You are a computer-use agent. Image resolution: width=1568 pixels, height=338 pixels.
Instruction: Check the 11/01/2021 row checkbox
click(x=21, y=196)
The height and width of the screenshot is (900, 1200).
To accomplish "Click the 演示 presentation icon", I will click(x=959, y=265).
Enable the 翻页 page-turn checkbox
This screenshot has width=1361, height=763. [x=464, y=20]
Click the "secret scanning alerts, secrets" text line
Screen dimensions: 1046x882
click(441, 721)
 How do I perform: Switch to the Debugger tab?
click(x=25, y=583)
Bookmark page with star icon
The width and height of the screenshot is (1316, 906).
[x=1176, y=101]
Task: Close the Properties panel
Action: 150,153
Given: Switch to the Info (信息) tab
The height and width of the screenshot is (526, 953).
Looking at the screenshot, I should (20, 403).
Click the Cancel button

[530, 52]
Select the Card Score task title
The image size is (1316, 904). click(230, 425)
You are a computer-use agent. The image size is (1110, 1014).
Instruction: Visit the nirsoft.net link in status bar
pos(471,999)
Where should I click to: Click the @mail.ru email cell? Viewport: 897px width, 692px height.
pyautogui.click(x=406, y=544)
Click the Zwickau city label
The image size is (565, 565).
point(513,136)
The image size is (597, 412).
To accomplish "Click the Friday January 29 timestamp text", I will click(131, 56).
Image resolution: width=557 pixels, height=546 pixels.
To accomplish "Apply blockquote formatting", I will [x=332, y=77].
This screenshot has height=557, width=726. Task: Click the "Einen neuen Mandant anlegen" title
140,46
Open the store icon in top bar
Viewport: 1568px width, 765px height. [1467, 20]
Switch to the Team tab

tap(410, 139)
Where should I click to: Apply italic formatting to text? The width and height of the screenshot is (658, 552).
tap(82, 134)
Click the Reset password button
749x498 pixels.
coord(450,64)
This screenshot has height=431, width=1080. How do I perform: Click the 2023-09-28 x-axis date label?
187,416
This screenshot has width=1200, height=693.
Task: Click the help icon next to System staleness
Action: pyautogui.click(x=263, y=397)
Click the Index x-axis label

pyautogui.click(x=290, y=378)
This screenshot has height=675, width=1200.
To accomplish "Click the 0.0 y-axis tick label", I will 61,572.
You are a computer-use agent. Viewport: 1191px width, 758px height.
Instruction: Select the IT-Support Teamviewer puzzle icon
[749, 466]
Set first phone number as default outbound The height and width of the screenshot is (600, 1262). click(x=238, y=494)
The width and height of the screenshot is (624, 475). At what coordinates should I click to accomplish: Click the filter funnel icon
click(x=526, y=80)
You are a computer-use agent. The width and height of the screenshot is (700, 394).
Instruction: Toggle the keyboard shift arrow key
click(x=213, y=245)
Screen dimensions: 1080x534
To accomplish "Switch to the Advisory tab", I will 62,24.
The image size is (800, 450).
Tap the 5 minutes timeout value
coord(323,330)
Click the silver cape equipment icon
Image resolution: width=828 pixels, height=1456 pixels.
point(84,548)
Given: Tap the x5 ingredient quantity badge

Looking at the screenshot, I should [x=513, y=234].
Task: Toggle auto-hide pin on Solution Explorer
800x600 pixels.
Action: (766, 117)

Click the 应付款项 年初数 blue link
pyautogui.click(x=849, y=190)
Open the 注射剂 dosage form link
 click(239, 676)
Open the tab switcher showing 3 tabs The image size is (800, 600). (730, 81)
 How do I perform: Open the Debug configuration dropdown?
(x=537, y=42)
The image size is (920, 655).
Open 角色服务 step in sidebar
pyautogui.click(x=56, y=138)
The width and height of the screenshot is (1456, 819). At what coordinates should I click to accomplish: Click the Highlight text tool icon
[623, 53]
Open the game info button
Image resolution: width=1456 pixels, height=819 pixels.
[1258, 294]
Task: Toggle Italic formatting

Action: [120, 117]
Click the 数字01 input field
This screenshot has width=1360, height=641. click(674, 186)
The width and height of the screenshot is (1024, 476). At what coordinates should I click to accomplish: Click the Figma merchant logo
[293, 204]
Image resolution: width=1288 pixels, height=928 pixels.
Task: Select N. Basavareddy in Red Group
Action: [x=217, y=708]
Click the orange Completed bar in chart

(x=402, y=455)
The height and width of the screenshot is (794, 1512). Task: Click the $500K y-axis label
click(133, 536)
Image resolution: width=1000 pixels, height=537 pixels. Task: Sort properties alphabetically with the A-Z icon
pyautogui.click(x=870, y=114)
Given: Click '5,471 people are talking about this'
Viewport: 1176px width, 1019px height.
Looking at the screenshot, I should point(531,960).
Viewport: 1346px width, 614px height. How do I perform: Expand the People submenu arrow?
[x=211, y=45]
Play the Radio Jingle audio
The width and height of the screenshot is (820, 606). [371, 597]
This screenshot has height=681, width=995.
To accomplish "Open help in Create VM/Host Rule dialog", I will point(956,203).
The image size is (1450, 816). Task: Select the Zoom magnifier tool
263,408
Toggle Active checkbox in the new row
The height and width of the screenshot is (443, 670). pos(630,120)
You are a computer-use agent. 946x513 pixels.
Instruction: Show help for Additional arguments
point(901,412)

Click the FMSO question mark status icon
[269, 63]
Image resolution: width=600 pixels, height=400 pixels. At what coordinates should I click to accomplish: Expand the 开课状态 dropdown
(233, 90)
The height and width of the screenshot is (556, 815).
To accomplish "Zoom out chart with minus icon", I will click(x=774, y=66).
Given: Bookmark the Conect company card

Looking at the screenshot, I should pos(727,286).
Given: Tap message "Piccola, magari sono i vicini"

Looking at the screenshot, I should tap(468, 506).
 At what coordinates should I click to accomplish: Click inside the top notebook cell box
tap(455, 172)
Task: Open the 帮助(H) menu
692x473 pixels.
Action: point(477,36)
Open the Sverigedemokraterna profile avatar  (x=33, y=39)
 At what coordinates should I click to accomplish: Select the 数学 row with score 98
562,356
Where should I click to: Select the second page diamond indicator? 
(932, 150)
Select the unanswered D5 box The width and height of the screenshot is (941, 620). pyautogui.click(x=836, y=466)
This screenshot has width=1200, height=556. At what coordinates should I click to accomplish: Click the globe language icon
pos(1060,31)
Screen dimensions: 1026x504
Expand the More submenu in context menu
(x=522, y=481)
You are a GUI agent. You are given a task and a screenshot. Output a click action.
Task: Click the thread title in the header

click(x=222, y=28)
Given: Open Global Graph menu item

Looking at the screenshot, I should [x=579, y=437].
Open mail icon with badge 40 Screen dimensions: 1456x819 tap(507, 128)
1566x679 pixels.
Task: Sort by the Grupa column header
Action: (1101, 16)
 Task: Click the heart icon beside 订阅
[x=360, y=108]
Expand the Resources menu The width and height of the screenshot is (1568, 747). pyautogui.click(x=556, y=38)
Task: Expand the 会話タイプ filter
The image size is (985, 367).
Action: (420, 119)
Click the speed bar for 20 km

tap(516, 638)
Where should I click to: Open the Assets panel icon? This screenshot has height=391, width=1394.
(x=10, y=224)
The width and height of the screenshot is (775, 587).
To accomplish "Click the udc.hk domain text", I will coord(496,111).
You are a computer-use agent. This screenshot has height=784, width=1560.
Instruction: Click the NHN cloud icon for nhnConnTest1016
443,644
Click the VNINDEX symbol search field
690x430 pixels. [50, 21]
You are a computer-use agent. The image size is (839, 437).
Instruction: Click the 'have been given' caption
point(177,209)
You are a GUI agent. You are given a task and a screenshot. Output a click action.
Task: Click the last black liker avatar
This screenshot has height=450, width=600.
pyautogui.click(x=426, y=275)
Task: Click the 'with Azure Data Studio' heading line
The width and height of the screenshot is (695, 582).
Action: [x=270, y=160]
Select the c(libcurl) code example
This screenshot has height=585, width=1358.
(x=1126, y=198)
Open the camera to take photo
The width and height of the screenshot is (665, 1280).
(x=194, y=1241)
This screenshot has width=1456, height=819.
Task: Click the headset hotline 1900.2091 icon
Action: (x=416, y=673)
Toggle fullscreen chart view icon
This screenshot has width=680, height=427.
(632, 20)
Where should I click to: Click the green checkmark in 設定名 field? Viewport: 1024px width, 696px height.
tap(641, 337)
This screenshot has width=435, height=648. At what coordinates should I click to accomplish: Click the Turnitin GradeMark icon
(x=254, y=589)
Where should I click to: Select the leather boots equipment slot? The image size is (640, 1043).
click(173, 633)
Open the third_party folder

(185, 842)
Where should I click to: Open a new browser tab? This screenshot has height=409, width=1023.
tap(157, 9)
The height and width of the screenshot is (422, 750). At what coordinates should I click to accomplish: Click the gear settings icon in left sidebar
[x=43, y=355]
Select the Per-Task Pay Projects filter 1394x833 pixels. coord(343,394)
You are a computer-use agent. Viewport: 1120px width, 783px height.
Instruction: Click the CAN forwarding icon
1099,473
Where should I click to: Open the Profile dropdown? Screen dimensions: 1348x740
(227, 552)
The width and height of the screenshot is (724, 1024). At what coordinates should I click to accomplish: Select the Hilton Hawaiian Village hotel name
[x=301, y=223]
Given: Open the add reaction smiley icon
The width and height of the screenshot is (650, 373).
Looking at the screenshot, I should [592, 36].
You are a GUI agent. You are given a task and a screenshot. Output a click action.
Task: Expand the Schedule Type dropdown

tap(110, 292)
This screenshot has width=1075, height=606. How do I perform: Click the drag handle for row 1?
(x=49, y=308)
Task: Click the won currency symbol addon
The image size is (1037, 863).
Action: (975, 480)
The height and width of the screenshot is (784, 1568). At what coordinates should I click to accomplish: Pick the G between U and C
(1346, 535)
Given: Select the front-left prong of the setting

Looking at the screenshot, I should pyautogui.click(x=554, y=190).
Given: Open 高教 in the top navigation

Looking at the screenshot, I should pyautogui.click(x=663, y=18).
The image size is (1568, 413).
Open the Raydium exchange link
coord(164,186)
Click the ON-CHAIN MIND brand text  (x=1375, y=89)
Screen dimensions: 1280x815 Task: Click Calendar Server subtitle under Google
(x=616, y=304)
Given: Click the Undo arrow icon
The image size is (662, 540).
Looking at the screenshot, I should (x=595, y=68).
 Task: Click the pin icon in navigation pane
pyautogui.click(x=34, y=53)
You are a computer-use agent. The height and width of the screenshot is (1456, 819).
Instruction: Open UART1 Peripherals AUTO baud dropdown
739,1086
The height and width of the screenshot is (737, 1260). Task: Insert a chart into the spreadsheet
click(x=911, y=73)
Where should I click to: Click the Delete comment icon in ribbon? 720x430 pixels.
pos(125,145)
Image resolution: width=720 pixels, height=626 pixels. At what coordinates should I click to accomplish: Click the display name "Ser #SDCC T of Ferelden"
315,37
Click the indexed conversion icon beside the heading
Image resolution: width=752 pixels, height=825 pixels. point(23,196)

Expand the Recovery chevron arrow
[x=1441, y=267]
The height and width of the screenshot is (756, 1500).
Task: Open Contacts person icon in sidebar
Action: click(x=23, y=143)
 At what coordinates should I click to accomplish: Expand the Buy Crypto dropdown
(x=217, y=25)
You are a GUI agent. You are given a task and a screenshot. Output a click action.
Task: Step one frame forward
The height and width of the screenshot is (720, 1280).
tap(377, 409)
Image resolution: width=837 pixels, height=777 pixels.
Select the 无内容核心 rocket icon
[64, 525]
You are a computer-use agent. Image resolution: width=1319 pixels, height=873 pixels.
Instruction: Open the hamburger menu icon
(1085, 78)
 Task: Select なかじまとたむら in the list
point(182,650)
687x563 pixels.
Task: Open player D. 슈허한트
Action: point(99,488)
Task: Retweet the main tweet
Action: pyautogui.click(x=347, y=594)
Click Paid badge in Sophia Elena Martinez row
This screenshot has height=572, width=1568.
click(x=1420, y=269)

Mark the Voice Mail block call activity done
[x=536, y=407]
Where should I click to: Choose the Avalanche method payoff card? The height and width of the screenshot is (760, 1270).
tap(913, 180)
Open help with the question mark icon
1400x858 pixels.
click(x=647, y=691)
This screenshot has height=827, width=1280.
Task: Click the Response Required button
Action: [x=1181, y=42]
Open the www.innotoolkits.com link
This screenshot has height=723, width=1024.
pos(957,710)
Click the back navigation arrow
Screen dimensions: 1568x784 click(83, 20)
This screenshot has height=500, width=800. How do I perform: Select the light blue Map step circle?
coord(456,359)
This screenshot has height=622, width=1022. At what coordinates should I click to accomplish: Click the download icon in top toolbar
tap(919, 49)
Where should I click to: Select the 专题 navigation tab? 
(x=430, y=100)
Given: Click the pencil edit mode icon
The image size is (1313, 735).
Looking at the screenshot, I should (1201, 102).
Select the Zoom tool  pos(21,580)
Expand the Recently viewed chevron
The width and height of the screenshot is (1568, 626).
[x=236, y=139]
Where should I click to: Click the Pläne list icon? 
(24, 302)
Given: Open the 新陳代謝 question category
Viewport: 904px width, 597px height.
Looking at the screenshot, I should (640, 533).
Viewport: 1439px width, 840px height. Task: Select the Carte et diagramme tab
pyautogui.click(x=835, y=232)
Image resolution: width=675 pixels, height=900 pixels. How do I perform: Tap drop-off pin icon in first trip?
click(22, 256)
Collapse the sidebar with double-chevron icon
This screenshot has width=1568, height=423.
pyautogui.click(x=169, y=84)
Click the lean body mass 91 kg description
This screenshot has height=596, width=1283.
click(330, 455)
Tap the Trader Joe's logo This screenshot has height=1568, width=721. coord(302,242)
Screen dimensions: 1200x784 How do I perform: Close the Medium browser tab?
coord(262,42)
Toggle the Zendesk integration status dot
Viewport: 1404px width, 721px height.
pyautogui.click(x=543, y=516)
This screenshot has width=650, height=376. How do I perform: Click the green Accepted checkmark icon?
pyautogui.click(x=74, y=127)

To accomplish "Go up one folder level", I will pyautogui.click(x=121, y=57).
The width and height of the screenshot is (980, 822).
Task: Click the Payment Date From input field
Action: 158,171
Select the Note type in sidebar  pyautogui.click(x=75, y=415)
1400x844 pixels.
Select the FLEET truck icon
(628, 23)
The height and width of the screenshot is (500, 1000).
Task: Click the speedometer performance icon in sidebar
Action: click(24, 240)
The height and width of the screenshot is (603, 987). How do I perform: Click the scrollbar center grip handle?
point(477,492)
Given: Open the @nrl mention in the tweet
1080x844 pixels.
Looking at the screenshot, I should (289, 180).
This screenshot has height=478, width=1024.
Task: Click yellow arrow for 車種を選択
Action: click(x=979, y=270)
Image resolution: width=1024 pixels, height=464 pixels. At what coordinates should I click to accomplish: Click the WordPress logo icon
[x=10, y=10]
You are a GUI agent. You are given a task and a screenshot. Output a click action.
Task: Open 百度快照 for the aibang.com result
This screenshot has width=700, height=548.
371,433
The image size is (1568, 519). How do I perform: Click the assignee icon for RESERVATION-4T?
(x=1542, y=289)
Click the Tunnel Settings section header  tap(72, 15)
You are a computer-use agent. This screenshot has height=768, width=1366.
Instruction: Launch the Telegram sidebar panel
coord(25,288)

**Exercise:**
All that belongs in your answer is the stretch of entries above from the line with "Set first phone" through the line with "Screen dimensions: 1080x534", printed exactly.

**Answer to this task:**
Set first phone number as default outbound The height and width of the screenshot is (600, 1262). click(x=238, y=494)
The width and height of the screenshot is (624, 475). At what coordinates should I click to accomplish: Click the filter funnel icon
click(x=526, y=80)
You are a computer-use agent. The width and height of the screenshot is (700, 394).
Instruction: Toggle the keyboard shift arrow key
click(x=213, y=245)
Screen dimensions: 1080x534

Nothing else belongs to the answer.